WORK REQUEST –
Go to the line holding "Instruction: Click the" in the data below. Return it and each line after it through the last, exactly, and skip the pictures.

[[ INPUT, beginning ]]

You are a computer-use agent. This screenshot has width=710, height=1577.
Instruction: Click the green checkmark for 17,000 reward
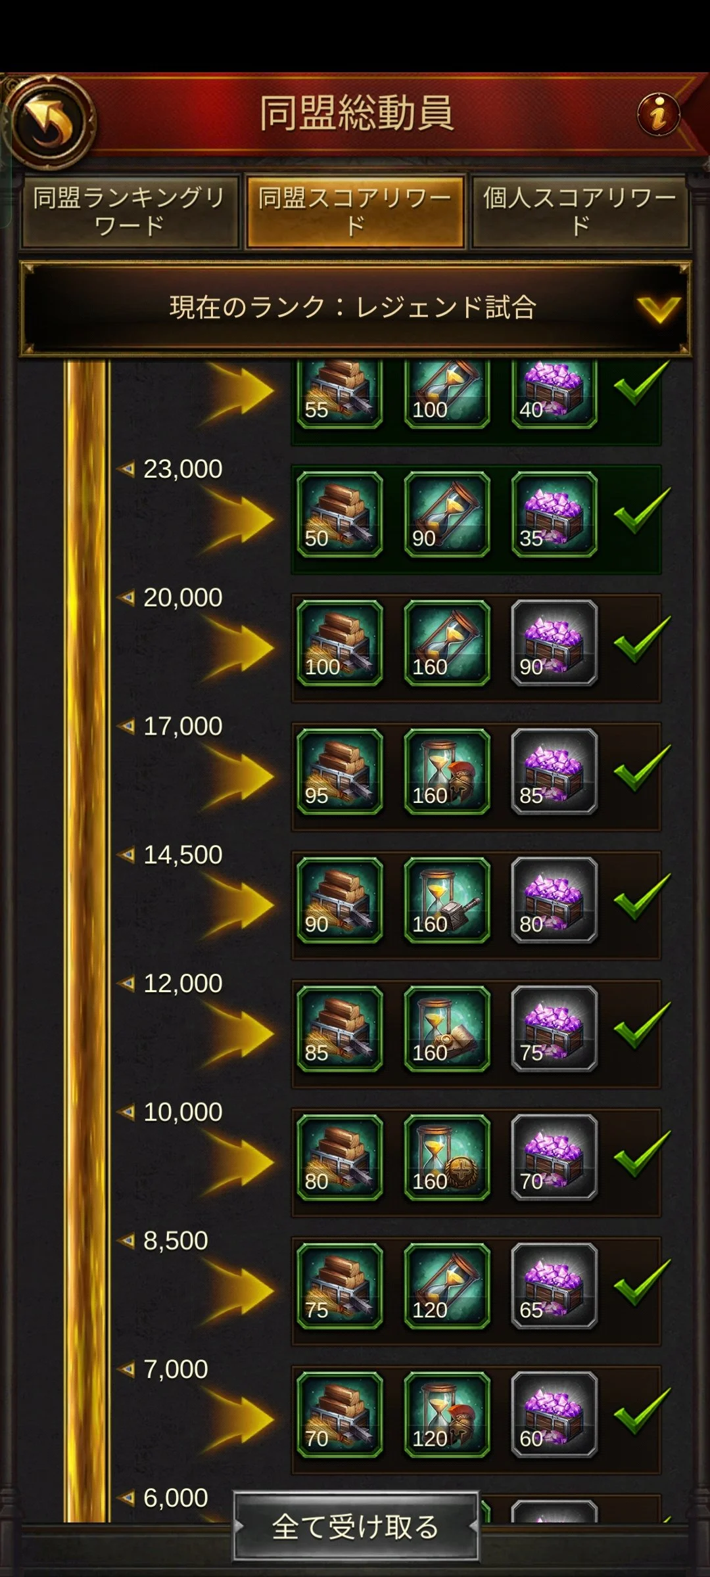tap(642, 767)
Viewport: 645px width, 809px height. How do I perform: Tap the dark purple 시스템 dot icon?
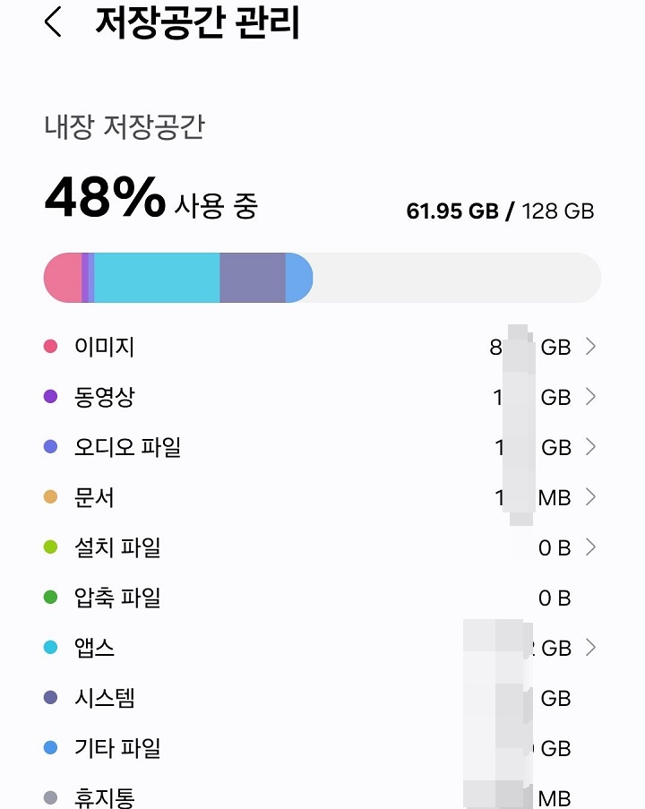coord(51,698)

[[ INPUT, end ]]

RESPONSE –
Instruction: Click the green checkmark for 17,000 reward
tap(642, 767)
Viewport: 645px width, 809px height. How do I perform: Tap the dark purple 시스템 dot icon?
coord(51,698)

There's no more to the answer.